B Company lost nineteen men in the raid. Two days later the Company went off on a ten-day leave. Claude’s sprained ankle was twice its natural size, but to avoid being sent to the hospital he had to march to the railhead. Sergeant Hicks got him a giant shoe he found stuck on the barbed wire entanglement. Claude and Gerhardt were going off on their leave together.
XII
A rainy autumn night; Papa Joubert sat reading his paper. He heard a heavy pounding on his garden gate. Kicking off his slippers, he put on the wooden sabots he kept for mud, shuffled across the dripping garden, and opened the door into the dark street. Two tall figures with rifles and kits confronted him. In a moment he began embracing them, calling to his wife:
“Nom de diable, Maman, c’est David, David et Claude, tous les deux!”
Sorry-looking soldiers they appeared when they stood in the candlelight, plastered with clay, their metal hats shining like copper bowls, their clothes dripping pools of water upon the flags of the kitchen floor. Mme. Joubert kissed their wet cheeks, and Monsieur, now that he could see them, embraced them again. Whence had they come, and how had it fared with them, up there? Very well, as anybody could see. What did they want first,—supper, perhaps? Their room was always ready for them; and the clothes they had left were in the big chest.
David explained that their shirts had not once been dry for four days; and what they most desired was to be dry and to be clean. Old Martha, already in bed, was routed out to heat water. M. Joubert carried the big washtub upstairs. Tomorrow for conversation, he said; tonight for repose. The boys followed him and began to peel off their wet uniforms, leaving them in two sodden piles on the floor. There was one bath for both, and they threw up a coin to decide which should get into the warm water first. M. Joubert, seeing Claude’s fat ankle strapped up in adhesive bandages, began to chuckle. “Oh, I see the Boche made you dance up there!”

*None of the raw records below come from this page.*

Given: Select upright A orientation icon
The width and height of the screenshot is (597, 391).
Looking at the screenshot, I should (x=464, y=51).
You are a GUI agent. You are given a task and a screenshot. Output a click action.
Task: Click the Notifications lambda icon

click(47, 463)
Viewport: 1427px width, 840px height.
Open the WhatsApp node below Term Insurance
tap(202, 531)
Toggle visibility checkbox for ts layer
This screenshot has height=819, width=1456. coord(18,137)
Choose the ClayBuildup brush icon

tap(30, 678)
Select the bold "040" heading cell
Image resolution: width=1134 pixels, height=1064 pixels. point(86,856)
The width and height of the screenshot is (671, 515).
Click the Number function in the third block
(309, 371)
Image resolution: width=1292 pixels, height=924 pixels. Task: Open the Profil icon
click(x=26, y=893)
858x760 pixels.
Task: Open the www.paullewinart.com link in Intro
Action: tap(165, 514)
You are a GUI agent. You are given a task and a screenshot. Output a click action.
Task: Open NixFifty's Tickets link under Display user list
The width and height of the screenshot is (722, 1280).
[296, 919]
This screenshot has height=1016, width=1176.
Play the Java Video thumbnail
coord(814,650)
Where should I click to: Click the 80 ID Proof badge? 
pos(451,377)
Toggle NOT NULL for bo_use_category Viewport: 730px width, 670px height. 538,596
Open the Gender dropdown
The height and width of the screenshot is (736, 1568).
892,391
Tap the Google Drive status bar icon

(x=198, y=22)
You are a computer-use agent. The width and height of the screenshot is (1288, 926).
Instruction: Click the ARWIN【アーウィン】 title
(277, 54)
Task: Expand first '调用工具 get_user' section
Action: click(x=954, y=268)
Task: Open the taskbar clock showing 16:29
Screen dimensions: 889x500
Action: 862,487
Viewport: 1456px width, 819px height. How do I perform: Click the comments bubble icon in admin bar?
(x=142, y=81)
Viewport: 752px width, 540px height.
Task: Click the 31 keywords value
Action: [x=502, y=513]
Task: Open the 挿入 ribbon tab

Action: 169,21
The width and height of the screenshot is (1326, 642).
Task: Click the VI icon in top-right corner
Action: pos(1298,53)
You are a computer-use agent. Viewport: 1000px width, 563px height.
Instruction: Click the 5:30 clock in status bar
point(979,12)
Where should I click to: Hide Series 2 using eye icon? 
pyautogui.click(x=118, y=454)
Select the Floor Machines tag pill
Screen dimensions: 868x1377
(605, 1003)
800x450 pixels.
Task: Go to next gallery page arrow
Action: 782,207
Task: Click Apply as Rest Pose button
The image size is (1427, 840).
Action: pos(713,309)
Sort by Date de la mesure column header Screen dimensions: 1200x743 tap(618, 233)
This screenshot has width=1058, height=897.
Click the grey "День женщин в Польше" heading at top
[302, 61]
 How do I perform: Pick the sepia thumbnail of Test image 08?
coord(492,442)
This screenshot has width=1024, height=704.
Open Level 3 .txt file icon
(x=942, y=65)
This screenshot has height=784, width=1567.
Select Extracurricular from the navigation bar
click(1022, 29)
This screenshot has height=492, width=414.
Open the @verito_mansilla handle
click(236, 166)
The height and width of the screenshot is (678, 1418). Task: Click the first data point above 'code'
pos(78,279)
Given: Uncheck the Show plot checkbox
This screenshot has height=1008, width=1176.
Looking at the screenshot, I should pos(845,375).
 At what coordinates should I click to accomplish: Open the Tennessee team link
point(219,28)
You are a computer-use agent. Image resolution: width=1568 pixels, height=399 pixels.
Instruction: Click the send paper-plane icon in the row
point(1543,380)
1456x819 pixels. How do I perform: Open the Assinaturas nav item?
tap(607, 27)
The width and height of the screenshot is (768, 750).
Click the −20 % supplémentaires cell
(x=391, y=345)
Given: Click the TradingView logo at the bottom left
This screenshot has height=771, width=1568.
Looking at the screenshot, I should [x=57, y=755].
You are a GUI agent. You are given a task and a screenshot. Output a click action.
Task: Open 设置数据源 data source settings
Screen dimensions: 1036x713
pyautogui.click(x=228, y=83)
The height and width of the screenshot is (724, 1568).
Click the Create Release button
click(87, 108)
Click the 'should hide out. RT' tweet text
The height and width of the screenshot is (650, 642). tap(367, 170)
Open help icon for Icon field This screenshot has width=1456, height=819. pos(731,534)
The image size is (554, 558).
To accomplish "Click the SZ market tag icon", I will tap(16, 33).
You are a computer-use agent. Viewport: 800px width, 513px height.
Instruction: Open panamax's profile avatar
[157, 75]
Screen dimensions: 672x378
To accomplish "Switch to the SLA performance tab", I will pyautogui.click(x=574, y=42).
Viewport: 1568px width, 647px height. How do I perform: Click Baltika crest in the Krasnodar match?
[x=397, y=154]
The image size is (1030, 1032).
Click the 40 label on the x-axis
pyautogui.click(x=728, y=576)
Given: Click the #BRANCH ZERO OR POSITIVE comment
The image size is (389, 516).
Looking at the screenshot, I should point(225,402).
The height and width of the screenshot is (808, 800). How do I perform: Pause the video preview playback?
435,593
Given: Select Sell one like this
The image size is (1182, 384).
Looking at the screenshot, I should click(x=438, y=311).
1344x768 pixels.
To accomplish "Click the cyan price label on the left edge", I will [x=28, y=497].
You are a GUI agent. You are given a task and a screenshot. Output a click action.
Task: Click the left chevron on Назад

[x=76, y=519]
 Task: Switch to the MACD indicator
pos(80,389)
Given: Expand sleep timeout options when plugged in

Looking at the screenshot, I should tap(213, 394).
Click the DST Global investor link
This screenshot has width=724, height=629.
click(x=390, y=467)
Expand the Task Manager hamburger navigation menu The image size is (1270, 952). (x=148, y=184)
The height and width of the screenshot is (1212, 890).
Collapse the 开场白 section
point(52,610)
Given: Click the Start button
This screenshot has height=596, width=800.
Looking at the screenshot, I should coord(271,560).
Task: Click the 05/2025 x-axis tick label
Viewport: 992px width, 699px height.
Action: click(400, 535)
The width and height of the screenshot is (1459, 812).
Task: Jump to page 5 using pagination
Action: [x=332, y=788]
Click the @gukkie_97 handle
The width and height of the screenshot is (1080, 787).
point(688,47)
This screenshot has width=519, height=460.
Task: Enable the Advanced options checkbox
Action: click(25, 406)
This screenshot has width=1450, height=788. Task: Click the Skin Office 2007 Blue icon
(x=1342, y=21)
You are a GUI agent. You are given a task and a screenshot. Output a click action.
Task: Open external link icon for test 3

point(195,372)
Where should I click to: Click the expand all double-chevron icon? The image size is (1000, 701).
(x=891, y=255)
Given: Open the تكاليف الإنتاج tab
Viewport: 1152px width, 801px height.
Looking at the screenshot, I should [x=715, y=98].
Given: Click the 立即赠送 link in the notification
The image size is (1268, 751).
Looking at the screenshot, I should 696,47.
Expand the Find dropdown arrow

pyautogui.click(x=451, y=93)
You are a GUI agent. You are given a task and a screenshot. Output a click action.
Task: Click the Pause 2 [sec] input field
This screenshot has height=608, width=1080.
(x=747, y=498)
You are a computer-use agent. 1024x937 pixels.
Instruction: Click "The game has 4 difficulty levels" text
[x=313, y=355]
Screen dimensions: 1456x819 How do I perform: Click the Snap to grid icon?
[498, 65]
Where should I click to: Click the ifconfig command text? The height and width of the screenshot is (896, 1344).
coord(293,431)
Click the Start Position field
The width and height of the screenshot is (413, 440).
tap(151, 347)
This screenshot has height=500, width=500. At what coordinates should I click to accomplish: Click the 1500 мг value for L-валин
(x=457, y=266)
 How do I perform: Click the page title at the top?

When they were clad in clean pyjamas out of the chest, Papa Joubert carried their shirts and socks down for Martha to wash. He returned with the big meat platter, on which was an omelette made of twelve eggs and stuffed with bacon and fried potatoes. Mme. Joubert brought the three-story earthen coffee-pot to the door and called, “Bon appetit!” The host poured the coffee and cut up the loaf with his clasp knife. He sat down to watch them eat. How had they found things up there, anyway? The Boches polite and agreeable as usual? Finally, when there was not a crumb of anything left, he poured for each a little glass of brandy, “pour cider la digestion,” and wished them good-night. He took the candle with him.